-- Opening Marker --

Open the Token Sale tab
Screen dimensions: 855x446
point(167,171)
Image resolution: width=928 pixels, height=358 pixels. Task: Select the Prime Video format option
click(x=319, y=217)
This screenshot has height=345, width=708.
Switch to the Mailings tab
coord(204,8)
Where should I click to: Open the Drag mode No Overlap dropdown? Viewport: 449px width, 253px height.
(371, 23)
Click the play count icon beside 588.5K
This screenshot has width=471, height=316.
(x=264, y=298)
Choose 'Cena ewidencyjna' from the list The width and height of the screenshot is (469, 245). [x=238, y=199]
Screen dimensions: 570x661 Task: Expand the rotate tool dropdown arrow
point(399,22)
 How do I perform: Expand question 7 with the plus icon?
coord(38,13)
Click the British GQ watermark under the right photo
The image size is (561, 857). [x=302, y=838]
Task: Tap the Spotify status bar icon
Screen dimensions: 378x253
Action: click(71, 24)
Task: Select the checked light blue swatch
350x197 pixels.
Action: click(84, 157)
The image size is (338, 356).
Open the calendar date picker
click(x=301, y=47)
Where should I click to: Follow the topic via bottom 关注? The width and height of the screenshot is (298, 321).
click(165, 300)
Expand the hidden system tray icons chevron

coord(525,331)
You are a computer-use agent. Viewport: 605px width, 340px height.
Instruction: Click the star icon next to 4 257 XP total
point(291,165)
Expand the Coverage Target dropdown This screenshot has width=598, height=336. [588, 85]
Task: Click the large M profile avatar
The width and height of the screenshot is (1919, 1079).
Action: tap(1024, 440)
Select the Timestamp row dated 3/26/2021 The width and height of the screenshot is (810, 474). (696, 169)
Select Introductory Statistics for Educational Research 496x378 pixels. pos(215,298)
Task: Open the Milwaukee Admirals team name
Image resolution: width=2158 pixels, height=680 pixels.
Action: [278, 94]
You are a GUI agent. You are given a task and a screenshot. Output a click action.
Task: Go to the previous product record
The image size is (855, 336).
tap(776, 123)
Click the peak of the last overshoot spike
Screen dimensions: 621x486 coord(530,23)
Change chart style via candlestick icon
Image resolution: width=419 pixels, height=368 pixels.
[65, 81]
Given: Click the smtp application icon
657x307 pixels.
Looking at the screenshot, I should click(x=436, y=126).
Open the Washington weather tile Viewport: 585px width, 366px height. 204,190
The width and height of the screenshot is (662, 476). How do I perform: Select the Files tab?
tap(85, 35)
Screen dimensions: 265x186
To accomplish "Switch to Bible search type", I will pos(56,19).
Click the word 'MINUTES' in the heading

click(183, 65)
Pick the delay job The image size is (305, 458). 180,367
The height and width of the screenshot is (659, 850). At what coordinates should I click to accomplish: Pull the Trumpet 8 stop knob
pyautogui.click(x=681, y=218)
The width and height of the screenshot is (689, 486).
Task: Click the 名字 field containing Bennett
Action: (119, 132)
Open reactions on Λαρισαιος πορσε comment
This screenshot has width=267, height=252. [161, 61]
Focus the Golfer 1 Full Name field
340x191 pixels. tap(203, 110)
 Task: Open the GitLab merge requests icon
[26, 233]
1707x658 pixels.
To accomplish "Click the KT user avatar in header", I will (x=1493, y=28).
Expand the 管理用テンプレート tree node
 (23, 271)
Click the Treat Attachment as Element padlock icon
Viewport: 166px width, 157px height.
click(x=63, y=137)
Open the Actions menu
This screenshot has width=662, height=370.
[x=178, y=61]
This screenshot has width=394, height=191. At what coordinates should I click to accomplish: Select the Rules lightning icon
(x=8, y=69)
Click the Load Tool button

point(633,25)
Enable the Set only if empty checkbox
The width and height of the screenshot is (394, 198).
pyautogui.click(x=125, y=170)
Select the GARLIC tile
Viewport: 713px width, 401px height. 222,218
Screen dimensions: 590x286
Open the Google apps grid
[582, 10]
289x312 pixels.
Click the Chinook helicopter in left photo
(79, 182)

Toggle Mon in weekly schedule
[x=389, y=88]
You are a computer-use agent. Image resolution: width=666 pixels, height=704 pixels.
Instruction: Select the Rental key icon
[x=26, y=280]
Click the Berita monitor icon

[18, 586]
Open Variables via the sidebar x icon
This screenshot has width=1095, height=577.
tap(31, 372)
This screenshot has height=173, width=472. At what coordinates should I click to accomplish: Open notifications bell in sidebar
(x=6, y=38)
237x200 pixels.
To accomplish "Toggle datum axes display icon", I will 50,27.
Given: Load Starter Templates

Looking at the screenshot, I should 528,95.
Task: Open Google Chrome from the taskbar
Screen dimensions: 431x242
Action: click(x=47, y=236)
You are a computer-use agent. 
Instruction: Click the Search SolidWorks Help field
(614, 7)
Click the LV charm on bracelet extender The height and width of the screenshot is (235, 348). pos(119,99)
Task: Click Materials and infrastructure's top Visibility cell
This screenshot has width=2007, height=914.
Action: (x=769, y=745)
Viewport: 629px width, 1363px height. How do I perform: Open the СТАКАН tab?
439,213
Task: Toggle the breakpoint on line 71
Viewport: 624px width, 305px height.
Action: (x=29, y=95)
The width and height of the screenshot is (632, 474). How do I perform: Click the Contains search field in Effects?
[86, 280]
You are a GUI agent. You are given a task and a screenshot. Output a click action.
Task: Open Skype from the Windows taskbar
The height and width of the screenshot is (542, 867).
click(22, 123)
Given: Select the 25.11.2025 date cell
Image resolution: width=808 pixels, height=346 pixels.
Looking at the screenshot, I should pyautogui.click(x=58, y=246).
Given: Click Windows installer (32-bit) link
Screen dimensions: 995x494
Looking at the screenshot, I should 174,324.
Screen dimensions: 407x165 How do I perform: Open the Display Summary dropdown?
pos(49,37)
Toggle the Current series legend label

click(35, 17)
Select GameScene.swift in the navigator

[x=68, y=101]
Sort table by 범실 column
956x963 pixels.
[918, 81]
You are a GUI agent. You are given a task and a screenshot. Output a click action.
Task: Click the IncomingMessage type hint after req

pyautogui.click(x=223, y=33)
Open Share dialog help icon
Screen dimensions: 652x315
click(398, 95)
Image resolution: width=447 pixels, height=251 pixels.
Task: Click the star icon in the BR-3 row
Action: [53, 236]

-- Closing Marker --

Among the entries above, how many lines include the word "avatar"? Reply with the number only.

2